A copy is needed of each line in the records that has the word "agent".

** PROVIDED MATERIAL follows **

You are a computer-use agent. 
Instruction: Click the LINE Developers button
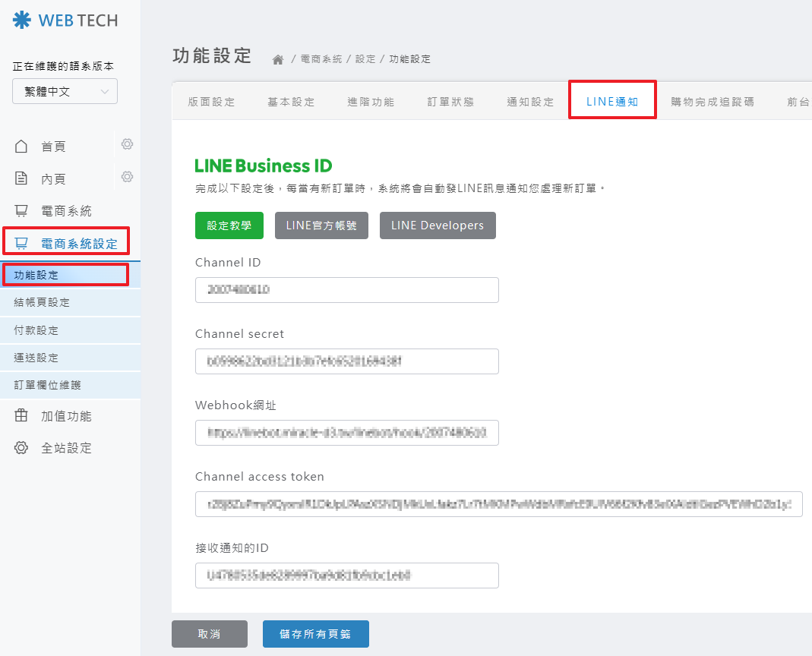coord(438,226)
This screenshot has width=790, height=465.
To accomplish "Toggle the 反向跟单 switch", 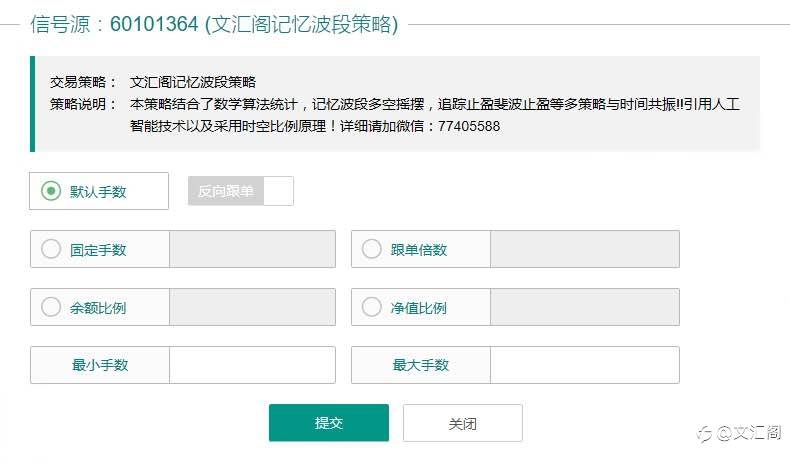I will 241,191.
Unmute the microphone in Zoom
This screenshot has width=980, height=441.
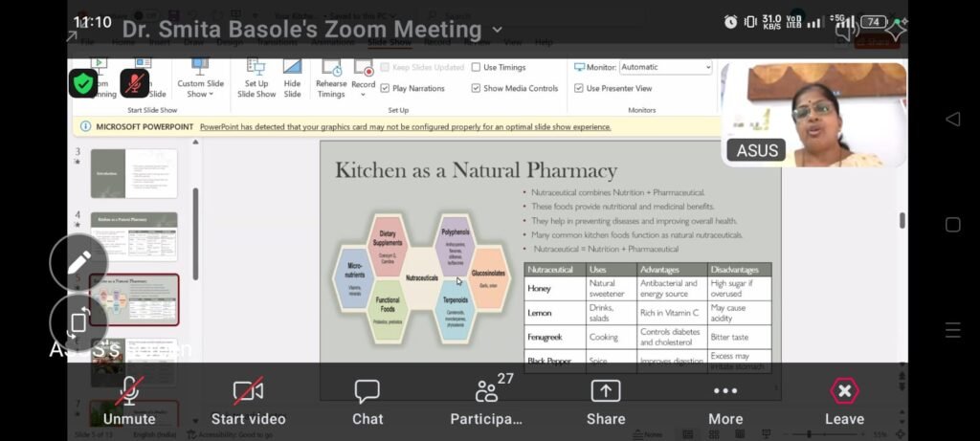[129, 401]
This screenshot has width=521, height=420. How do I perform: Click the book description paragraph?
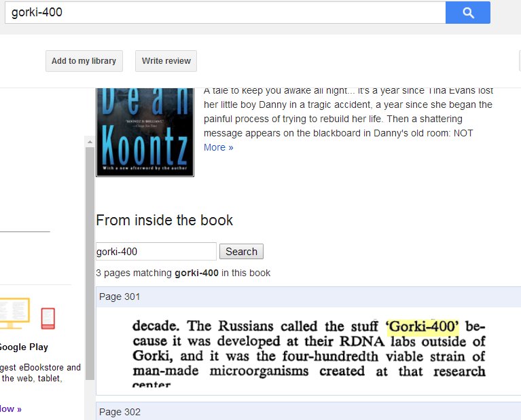click(348, 112)
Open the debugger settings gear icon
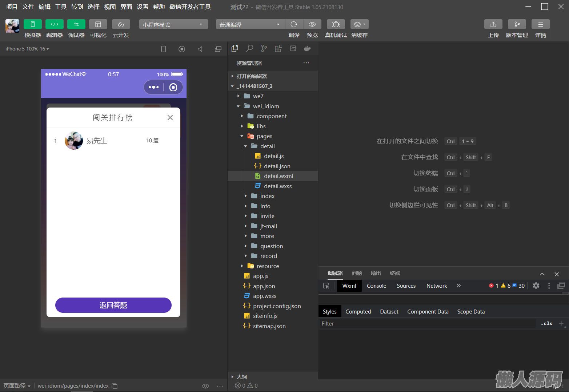Image resolution: width=569 pixels, height=392 pixels. tap(536, 286)
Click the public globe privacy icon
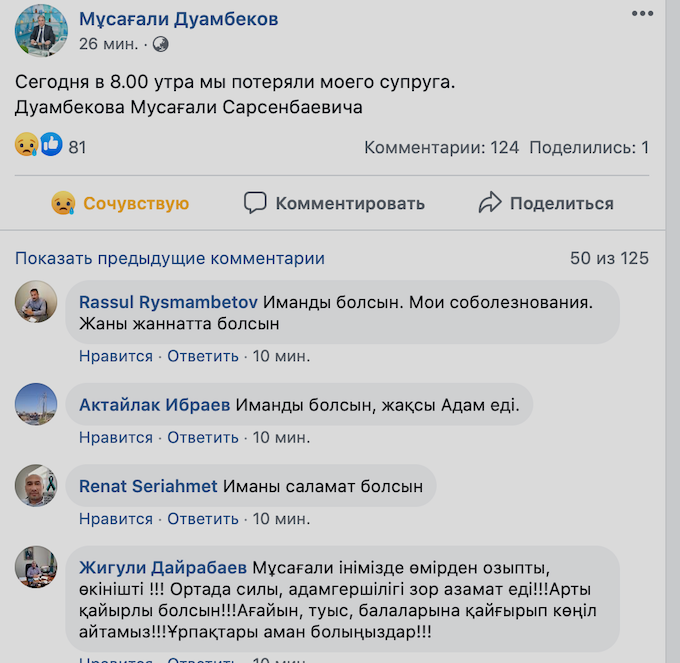The height and width of the screenshot is (663, 680). coord(161,44)
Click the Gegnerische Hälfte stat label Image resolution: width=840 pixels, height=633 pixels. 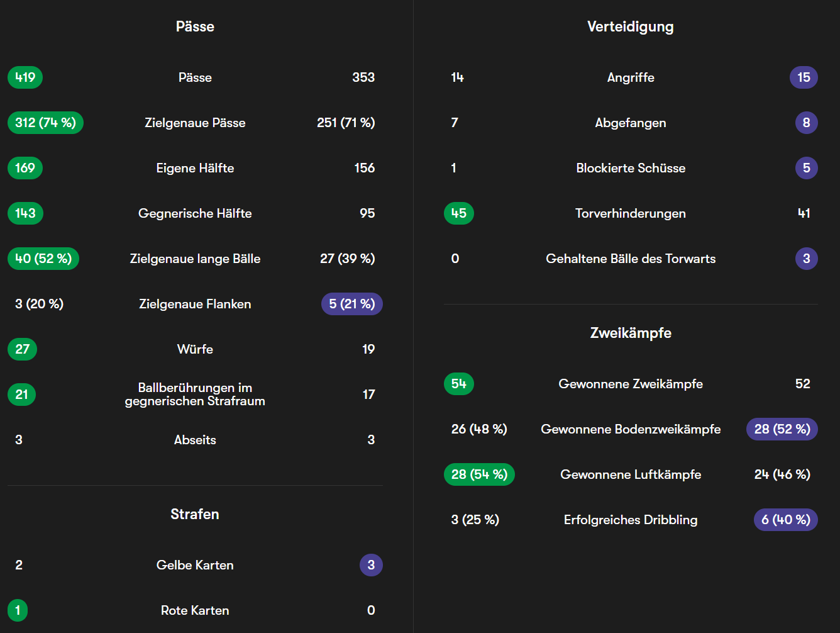(195, 213)
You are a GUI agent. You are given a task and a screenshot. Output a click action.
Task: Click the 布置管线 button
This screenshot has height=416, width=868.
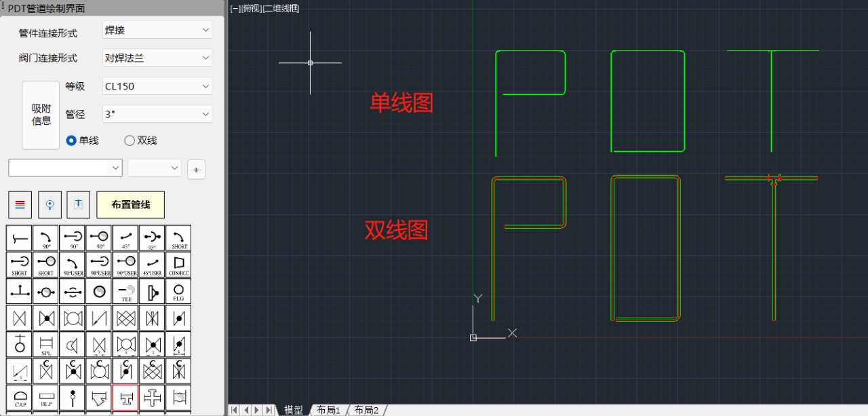[x=130, y=204]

** End of PROVIDED MATERIAL **

> **RESPONSE**
You are a computer-use agent. 
You are a GUI agent. You are given a task and a screenshot. Output a click action.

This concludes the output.